- Opening Delimiter -

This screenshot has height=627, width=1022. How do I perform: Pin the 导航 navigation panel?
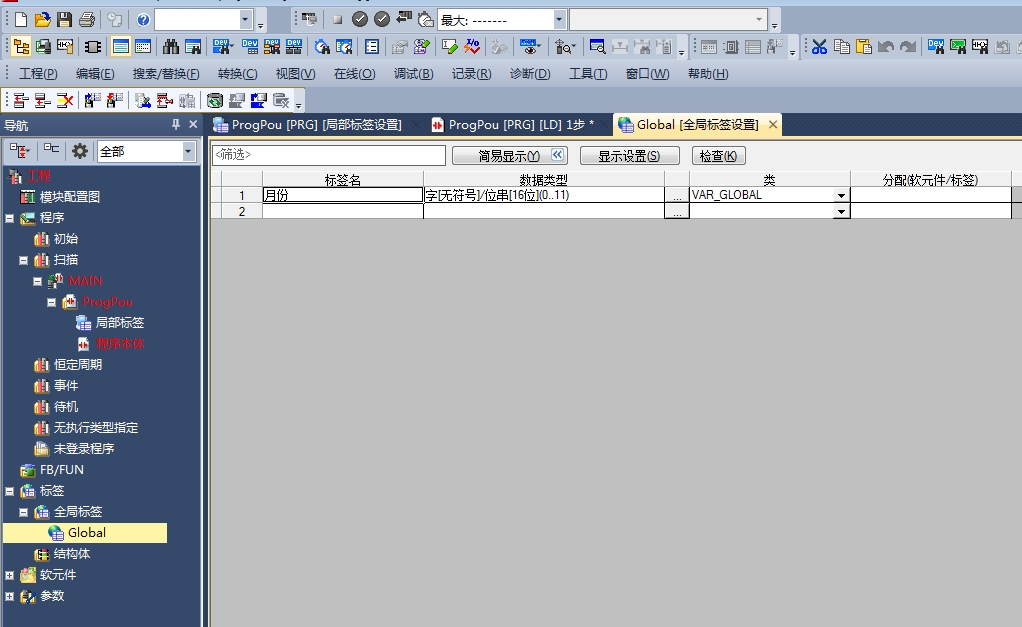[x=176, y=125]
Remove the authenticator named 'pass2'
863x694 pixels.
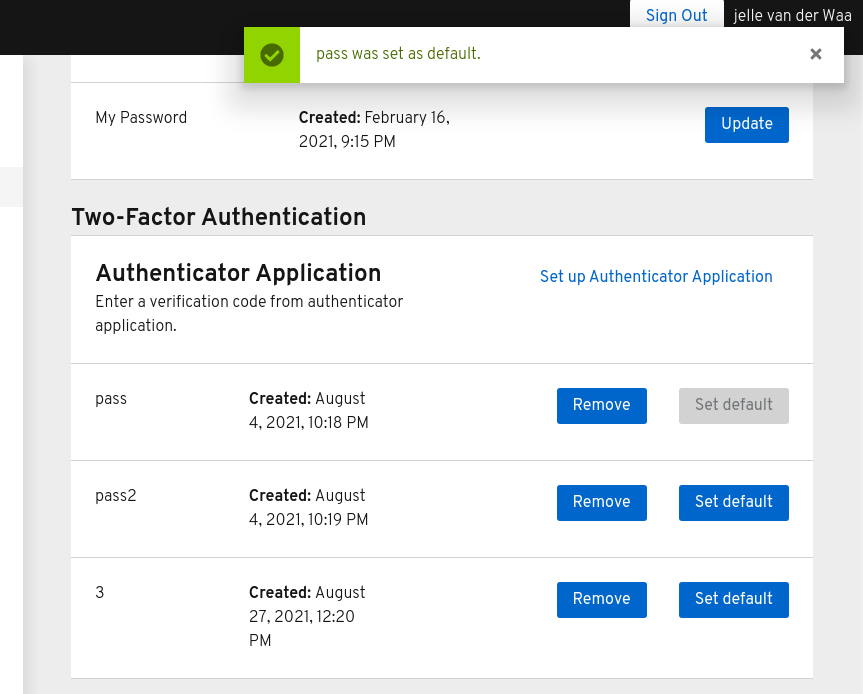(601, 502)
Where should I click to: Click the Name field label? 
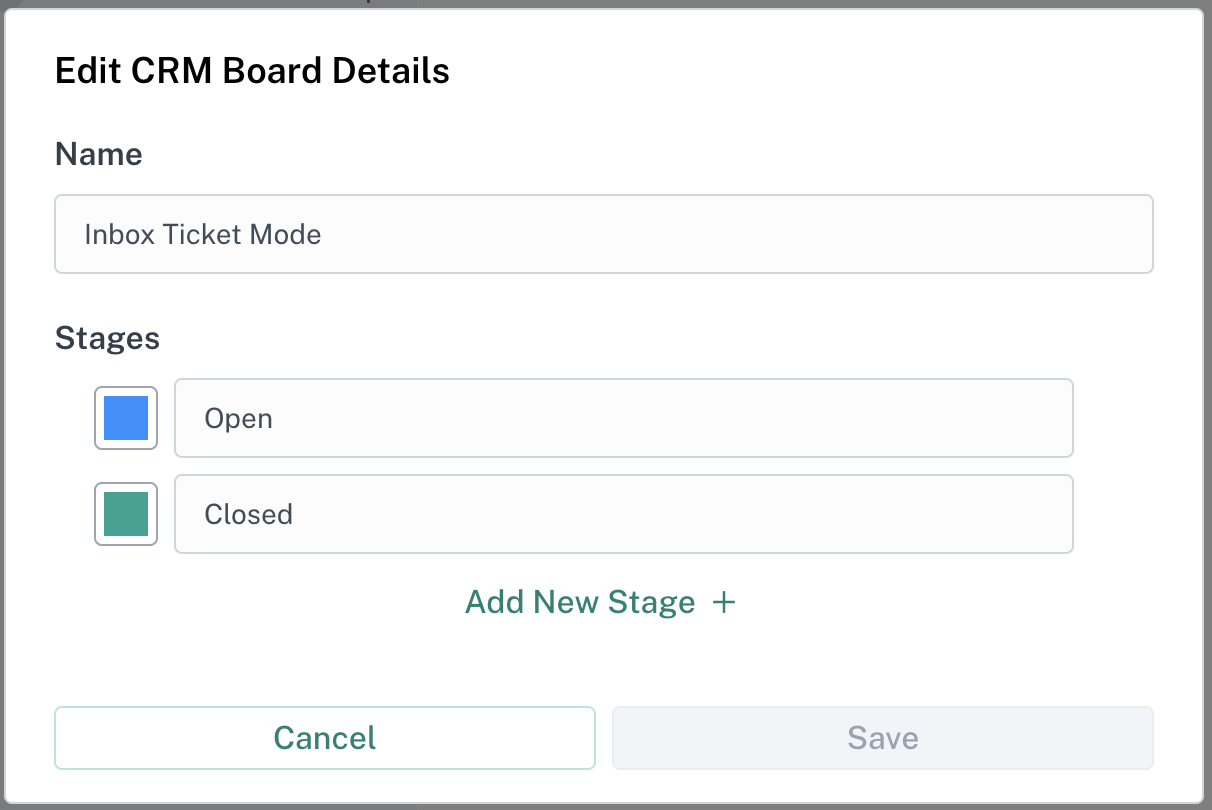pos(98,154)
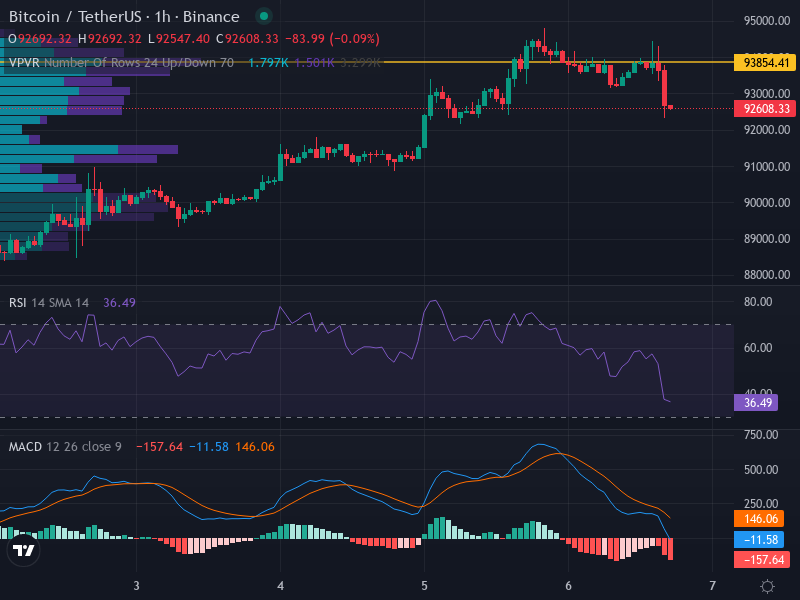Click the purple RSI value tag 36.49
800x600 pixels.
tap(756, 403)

- Closing Delimiter -

Pictures should be omitted. Please return exactly the lines from the line that holds "Remove the authenticator named 'pass2'" through the end of the records.

• **Result below**:
Remove the authenticator named 'pass2'
863x694 pixels.
(601, 502)
Where should I click to: Click the Name field label? 
pos(98,154)
Click the purple RSI value tag 36.49
800x600 pixels.
tap(756, 403)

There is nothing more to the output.